Status update: Learning about personal branding

A Twitter account is labeled to show that cherubs learned how to use professional photos, creative biographies, hashtags and tagging.

Graphic by Lily Richman

Cherubs scroll through their social media feeds every day. From Instagram to Twitter, they contribute to the millions of pieces of content posted and try to make their personal mark.

In their presentation, “Using Social Media in Journalism,” community associates Gabby Birenbaum, Andrew Golden, Marissa Martinez and Amanda Rooker showed how a personal brand is key to attracting an audience and standing out from the crowd. They said little things like tagging accounts in a bio are key in brand-building.

The culture of each social media platform is different. Instagram is aesthetic-driven, while Twitter focuses on fast trends. Cherubs had Instagram accounts before coming to the institute but were not using social media professionally.

Jessica Langer of Montville, New Jersey, said she knew social media is important to journalism but lacked the knowledge and experience to make her accounts professional. When the trend story came in the third week, she realized that Twitter was vital to contacting people.

“The only way that I found direct contact to my sources was through social media,” Langer said. “Twitter was my last resort. I got in contact with three editors.”
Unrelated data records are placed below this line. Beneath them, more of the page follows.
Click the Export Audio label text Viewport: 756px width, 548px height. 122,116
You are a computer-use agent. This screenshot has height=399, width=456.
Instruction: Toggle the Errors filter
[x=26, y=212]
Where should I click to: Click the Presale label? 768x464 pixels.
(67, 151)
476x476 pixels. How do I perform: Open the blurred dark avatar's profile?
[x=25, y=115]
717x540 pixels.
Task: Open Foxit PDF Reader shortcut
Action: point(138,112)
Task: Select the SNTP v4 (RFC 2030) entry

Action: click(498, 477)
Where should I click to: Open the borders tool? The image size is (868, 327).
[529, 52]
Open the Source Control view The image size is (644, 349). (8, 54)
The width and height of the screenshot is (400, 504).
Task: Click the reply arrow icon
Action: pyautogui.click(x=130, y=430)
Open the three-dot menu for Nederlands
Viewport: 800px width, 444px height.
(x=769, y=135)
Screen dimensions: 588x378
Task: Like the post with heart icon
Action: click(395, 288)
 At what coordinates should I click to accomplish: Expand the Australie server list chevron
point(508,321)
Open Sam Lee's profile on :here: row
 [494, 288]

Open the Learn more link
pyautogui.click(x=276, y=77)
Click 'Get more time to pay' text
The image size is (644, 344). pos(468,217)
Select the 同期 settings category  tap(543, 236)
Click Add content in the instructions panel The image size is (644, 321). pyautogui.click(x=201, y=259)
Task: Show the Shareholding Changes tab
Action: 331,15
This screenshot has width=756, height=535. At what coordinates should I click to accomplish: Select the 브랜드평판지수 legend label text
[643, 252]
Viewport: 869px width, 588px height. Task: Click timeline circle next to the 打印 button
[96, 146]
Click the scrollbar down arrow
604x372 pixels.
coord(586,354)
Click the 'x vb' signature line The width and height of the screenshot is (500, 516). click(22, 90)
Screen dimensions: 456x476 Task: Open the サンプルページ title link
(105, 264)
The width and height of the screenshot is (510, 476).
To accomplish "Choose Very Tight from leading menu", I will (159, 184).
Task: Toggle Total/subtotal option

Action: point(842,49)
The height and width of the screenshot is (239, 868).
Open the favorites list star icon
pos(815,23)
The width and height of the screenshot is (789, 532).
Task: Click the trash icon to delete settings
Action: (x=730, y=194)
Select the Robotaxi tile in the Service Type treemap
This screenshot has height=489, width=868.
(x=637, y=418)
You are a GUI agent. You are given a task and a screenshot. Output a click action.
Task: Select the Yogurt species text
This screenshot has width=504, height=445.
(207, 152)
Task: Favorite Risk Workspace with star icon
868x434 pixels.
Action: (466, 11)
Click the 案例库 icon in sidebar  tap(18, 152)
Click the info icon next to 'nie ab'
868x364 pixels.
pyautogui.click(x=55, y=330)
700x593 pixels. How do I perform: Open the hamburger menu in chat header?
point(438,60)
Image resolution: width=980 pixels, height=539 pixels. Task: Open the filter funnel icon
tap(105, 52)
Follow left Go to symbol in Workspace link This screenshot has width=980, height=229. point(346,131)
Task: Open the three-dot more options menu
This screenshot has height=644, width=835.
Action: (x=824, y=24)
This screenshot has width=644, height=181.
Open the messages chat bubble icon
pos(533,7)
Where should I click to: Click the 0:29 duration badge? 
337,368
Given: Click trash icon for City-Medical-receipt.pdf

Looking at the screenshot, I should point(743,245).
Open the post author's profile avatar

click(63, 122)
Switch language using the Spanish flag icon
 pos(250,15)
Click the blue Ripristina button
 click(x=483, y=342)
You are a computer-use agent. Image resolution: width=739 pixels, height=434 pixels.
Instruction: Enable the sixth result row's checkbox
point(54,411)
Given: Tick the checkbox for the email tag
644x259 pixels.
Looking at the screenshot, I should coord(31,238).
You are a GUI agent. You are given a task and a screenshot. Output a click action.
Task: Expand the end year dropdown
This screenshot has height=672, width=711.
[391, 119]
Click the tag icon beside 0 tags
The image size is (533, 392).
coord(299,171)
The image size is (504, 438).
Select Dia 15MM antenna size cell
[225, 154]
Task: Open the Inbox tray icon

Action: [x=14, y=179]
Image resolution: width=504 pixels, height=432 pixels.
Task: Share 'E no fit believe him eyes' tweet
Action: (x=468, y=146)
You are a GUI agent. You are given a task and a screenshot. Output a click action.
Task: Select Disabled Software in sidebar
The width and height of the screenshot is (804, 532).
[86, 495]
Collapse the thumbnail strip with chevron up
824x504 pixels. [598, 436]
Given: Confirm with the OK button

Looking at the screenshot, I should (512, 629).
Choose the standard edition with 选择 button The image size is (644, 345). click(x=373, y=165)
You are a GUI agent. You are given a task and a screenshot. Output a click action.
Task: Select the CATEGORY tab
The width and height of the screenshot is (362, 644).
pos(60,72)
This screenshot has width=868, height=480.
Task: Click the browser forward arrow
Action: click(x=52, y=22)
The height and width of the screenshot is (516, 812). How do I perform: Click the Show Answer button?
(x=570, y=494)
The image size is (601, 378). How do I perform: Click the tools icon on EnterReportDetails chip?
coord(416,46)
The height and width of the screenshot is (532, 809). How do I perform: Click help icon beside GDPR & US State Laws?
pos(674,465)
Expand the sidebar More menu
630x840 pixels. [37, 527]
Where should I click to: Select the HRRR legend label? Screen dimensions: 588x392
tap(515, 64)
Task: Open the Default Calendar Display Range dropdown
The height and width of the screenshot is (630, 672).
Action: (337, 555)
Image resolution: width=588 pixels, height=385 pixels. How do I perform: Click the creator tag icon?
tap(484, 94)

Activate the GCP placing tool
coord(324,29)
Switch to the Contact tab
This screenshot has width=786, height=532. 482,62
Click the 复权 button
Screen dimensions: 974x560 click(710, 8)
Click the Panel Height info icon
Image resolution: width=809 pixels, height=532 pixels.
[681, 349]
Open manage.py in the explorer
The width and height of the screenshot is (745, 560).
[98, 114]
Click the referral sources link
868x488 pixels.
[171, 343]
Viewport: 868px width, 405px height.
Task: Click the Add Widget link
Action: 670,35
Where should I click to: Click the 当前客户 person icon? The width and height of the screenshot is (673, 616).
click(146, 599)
Throughout the lecture, cherubs considered their individual social networks and also the 84-person cherub network. The CAs suggested that cherubs “unlock their Twitter potential” with accurate portrayals of themselves and by using creativity to discuss trending topics applicable to their audience.

Noah Somphone of Fullerton, California, used the advice and got 16 likes and seven retweets — a record high for him.

The tweet said: “If you hear me obsessing over how great twitter is for the next 8 days, you have @andrewcgolden @mar1ssamart1nez @amandanrooker and @birenBOMB to blame #instagramandsnapchatwho.”

“I felt like this tweet was relatable to people at cherubs, and therefore, people at cherubs were able to retweet because they felt the same way,” he said.

Somphone is still working on his brand but wants it to serve as a “break from the political news” and to cover food and humor. The lecture changed his Twitter, and he is more active and engaged now. 

After the lecture, most cherubs changed their bios and tweeted about their interests. They implemented the branding tips, taking the tips and explored the Twitterverse with newly formed Twitter pages.

“It was awesome to see that you guys were inspired to change it right after the lecture,” Martinez said.

She and her fellow CAs stressed the importance of the cherub web because it has already affected their daily lives. Martinez said her cherub web has shown her an array of topics on her feed and provided immense support from other cherubs.

With many notification dings and follow requests, cherubs can see the community at their fingertips and next door.

“A lot of these people, whether others realize it or not, are going to be very successful because of what they do and how much they are driven,” Somphone said. “Everyone is such a great resource because everyone contributes something different. Nothing compares to the network we have.”

Birenbaum encourages cherubs to continue to think about what space they can occupy that’s uniquely their own and where they can tell stories only they can tell.